Happily, Maria Von Trapp, Rodgers and Hammerstein, their heirs, and their successors have never seen it that way. People involved with the various productions have not always agreed with details, but none of ‘em wants to turn off the gold that flows from them thar hills in Austria. The yodeling will continue, and many young women will don Maria’s Dirndlgewand and sing about larks and hills while dancing on stages in New York and Peoria and at local high schools for a long, long time to come.
The first Maria, the real one, famously got on very well with the third Maria, Julie Andrews, who in her turn gave her imprimatur and nihil obstat to Carrie Underwood. And y’know, if Julie Andrews says you can sing, well, you can take that to the bank in dollars, euros, or do-re-mi.
In the event, Carrie Underwood was smashing. For three hours, live, with no possibility of re-takes, she was Maria, singing, dancing, and acting among the stage hills and the stage chateau and through numerous set, lighting, and costume changes. Her voice is indeed a little bit country, but then she is a country girl, as was the original Maria.
Not all the cast were as well chosen – what’s with the almost middle-aged Rolfe in those silly shorts? – but Mother Abbess and Baroness Schroeder are outstanding. Audra McDonald (Mother Abbess) studied at Juilliard and has a lengthy resume’ of solid accomplishments on stage and on the Orwellian telescreen. She projects wisdom and benevolence with great skill.
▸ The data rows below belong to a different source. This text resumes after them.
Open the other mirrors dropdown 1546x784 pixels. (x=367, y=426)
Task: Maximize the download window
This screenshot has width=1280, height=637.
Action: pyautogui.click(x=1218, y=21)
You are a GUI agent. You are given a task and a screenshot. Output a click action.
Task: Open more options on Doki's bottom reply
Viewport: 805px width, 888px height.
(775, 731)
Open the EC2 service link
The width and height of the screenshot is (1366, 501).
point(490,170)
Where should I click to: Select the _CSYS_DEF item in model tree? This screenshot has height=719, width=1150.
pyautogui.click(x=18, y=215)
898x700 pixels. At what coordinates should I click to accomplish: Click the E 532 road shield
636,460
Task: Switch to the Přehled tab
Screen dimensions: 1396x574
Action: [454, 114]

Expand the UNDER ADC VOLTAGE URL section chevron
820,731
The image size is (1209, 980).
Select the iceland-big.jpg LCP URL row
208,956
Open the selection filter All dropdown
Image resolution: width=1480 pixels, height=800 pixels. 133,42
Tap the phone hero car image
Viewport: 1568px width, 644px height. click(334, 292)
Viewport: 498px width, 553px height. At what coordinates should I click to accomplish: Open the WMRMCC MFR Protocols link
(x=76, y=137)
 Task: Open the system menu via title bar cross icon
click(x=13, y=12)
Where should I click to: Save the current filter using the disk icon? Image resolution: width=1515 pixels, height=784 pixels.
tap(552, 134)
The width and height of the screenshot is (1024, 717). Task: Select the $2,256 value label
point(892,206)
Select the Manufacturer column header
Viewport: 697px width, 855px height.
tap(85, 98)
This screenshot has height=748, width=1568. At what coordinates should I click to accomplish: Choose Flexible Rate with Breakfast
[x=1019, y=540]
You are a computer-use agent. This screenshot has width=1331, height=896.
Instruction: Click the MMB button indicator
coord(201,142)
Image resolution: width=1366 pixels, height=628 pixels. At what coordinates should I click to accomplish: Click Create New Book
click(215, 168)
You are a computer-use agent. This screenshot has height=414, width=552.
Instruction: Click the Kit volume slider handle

Laura Benanti (Baroness) vamps, flirts, and slithers through her role as a predator, clearly enjoying herself immensely. McDonald and Benanti’s classically trained voices are a perfect counterpoint to Carrie Underwoods’ Great Plains voice, all of them making a series of delightful songs all the better.
Stage sets are usually minimalist because of the limitations of space and the desire to focus on characterization and plot. The producers of TSOM 13 took a chance and built a series of realistic and connecting sets that really challenged the actors’ blocking and the cameras’ movements, and made it work. The miniature hillside does look stagey -- because it’s a stage – but the scenes set in the solar or garden room of Von Trapp’s mansion are redolent of Maxfield Parrish, especially in the use of gold and blue in the lighting. These scenes of a dreamy, Pre-Raphaelite world contrast with the menacing progressivism of the Nazis.
This contrast is fulfilled in the festival scene with intrusive technology, such as the microphone, and the series of huge swastika hangings in primary colors almost overwhelming the Von Trapp family in subdued clothing as they sing truth to power. Earlier in the play Max Dettweiler repeatedly urged the family to move with the times, to adapt, to compromise, and now with the usurpation of state power by National Socialism they are commanded to. Singing “Edelweiss” with its images of nature and innocence is their act of defiance.
Carrie and company gave us a great production, and the old grouches in the balcony don’t possess a veto over excellence. The irony is that in a generation or so when a new group makes a new film or Orwellian telescreen, perhaps The Sound of Music 2063, critics then will fault the new Maria for not being Carrie Underwood.